B Is this a good understanding of superposition?

[Addez123]

Say you flip a coin and place your hand above it before you view it.
Now the coin is in a super position where it's both heads and tails.
Once you look at it, you'll know what side is up and the wave function collapse.

Say you are flipping two coins instead. The odds of both being heads is 25%.
Both are hidden from you and thus are in a super position state of both heads and tails.
By viewing one of the coins you find out it's tails and therefore the odds of both being heads is 0%. You've successfully ruined both wave functions by simply viewing one coin. Welcome to entanglement.

Is this a proper analogy for super position?

 

[PeterDonis]

Say you flip a coin and place your hand above it before you view it.
Now the coin is in a super position where it's both heads and tails.

A coin is not a good example because it's a macroscopic object. You need to think of a quantum system with a two-dimensional Hilbert space, i.e,. a qubit.

 

[Higgsono]

Say you flip a coin and place your hand above it before you view it.
Now the coin is in a super position where it's both heads and tails.
Once you look at it, you'll know what side is up and the wave function collapse.

Say you are flipping two coins instead. The odds of both being heads is 25%.
Both are hidden from you and thus are in a super position state of both heads and tails.
By viewing one of the coins you find out it's tails and therefore the odds of both being heads is 0%. You've successfully ruined both wave functions by simply viewing one coin. Welcome to entanglement.

Is this a proper analogy for super position?

Yes it is. It's called a Bell state.
https://en.wikipedia.org/wiki/Bell_state

 

[Zarqon]

As PeterDonis mentioned, there are several features of the quantum cases that do not easily carry over to the classical analogies.

One thing about two entangled coins is that separately they behave randomly, but together they're not. For example, if you have many pairs of entangle coins, then you could take one of each pair into one room and then flip them, and the other of the pairs into another room and also flip them. In each room the person flipping them will measure a completely random sequence of heads/tails but when they compared their sequence afterwards they will find that their random sequence was exactly identical (or exactly opposite depending on which entangled state they used). This feature is not captured by your classical analogy.
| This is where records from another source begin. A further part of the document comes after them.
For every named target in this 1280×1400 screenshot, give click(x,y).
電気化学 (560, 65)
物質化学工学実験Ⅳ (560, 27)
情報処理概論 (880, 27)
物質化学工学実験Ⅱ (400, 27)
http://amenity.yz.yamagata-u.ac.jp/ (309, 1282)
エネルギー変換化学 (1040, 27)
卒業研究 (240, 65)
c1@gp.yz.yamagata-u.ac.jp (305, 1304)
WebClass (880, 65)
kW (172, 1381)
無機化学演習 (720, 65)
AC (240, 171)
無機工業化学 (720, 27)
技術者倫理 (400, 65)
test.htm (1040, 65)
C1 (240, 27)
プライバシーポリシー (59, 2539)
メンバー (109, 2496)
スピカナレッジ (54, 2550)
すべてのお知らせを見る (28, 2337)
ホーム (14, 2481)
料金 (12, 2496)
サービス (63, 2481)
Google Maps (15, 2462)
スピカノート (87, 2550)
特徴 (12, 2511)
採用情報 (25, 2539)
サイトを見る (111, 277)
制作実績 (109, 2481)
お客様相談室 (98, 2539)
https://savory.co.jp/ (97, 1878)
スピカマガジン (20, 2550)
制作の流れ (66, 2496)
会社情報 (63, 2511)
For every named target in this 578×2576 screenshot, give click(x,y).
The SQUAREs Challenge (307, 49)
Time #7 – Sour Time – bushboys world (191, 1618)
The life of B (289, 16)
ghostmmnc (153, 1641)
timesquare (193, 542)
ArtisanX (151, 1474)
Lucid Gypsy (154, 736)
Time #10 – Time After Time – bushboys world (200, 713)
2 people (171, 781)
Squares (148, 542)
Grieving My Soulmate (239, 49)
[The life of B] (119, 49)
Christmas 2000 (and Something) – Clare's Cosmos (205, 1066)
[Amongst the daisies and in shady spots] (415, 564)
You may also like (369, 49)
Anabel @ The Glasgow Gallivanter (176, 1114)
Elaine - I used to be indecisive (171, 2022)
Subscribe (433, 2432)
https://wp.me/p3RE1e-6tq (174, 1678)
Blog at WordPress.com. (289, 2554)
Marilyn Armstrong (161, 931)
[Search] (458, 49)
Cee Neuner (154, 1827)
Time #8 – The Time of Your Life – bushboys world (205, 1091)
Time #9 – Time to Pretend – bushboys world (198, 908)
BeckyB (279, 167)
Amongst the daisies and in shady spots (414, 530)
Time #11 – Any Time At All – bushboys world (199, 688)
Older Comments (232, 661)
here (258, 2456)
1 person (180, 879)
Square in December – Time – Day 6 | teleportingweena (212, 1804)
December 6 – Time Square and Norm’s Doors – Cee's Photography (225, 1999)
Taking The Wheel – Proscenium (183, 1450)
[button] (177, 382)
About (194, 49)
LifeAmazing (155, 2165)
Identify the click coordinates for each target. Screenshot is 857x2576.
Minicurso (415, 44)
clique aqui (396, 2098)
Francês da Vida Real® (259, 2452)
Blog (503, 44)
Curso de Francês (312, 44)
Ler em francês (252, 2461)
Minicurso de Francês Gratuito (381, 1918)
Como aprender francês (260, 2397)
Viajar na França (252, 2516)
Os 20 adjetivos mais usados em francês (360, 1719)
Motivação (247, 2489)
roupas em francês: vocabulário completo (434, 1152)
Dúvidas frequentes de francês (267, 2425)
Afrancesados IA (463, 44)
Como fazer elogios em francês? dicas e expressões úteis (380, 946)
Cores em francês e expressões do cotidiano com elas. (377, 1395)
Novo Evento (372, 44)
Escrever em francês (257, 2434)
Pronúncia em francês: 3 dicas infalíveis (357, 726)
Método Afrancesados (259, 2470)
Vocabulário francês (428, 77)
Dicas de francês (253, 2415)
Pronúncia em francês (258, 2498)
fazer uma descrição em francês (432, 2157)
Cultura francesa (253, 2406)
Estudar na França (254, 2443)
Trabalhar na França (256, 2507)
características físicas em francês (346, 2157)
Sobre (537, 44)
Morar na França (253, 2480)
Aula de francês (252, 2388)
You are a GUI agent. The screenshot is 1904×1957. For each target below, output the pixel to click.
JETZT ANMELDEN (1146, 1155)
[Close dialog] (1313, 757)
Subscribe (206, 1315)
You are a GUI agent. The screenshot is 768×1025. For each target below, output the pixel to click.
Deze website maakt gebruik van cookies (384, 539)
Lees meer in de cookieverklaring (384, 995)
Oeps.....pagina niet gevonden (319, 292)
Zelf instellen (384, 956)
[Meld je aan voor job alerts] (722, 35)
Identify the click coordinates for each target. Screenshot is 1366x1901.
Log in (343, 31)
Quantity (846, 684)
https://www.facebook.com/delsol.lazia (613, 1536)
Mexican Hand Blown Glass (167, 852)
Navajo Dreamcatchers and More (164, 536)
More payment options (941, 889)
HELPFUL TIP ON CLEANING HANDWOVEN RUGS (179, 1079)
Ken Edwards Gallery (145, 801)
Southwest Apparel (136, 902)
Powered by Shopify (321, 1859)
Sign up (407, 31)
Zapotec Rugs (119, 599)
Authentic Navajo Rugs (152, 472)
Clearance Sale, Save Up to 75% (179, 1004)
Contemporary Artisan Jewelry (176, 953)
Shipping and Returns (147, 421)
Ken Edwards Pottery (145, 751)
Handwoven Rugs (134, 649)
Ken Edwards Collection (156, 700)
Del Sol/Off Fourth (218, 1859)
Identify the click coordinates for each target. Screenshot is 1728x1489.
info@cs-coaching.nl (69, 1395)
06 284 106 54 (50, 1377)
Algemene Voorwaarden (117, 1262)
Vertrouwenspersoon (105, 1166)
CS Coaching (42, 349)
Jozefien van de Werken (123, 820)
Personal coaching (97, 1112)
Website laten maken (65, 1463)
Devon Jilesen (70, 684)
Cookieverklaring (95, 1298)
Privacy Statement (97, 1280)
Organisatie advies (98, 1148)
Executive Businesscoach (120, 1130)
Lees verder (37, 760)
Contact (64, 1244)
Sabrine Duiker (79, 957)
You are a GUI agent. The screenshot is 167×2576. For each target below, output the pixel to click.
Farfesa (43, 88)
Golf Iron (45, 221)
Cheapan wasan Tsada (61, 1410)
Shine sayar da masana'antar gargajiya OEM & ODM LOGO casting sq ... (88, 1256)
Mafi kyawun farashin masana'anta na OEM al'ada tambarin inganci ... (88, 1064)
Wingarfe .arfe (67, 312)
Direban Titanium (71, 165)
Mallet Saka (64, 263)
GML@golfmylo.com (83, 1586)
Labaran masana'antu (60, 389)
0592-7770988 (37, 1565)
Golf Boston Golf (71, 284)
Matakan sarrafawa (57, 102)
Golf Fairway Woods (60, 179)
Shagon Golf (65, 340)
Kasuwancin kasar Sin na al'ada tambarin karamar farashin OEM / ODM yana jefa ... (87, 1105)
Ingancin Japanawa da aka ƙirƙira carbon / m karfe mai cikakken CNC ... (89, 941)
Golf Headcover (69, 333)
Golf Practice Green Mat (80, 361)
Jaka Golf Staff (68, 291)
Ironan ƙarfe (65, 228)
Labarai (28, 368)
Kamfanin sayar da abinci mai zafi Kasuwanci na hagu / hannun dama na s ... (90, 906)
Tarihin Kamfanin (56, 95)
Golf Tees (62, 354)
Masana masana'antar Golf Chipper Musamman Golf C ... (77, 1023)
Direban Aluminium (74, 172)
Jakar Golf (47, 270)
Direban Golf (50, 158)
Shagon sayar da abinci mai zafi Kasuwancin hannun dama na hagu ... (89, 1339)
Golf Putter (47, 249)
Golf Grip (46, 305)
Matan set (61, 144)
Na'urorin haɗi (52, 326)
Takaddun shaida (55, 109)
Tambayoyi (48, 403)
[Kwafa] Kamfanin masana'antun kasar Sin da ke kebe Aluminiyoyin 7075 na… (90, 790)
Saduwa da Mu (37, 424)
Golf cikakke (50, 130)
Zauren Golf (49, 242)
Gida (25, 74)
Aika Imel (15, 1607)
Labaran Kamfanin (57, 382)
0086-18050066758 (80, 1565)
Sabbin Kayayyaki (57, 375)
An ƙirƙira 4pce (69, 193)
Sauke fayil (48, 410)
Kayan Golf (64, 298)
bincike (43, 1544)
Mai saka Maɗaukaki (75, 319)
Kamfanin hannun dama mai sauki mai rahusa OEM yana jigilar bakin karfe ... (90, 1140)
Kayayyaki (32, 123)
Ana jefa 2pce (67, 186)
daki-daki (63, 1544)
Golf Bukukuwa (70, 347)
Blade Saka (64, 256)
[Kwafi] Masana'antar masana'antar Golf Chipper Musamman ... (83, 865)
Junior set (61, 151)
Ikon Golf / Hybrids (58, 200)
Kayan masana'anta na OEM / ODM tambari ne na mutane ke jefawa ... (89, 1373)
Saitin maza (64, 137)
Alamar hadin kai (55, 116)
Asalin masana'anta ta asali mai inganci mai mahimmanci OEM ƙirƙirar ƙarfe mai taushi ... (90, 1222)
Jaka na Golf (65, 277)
Also, for both superposition and entangled states, you need to remember that they are only in a superposition in a particular basis. If you take the same state, but measure in a different basis you can see an eigenstate. For example, the state |+> = |0> + |1> is a superposition in the 0/1 basis, meaning you measure randomly 0 or 1 every time, but if you measure in the +/- basis you get the same result every time. The randomness is basis dependent. This is also not captured in your classical analogy.

 

[PeroK]

Say you flip a coin and place your hand above it before you view it.
Now the coin is in a super position where it's both heads and tails.

Is this a proper analogy for super position?

No. When you have your hand over the coin, it is definitely heads or definitely tails. It is not a mixture.

 

[MichPod]

Is this a proper analogy for super position?

No, this is a very bad analogy. Extremely bad. Actually, it is a perfect way to misunderstand quantum mechanics from the very beginning.

As for "entanglement", your analogy is also inappropriate.

Practically we do not have in a regular macroworld anything analogous to superposition or entanglement. Except may be for two waveves interference - that may somehow model (to some limited extent) what superposition is.

 

[bhobba]

Practically we do not have in a regular macroworld anything analogous to superposition or entanglement. Except may be for two waveves interference - that may somehow model (to some limited extent) what superposition is.

Interestingly a critical analysis of the QM formalism shows entanglement is what separates ordinary probability theory and QM:
https://arxiv.org/abs/0911.0695

We know that the simplest generalized probability model is ordinary probability theory, but the next simplest is QM and two things separate them.

1. If you want continuous transformations between so called pure states then you must have QM.
2, If you want entanglement then you also need QM.

We understand the QM formalism a lot better these days than when it first came into being about 1925-1926 but what it means, or even if it meaning is an issue -

Thanks
Bill

 

[Nugatory]

A very long thread hijack that started with the claim that "I do not think that superposition, as I think you mean it, actually exists in the quantum world" has been removed from this thread.

A number of members had put a fair amount of work into thoughtful responses to that post; if you want a copy of your work please ask any of the mentors.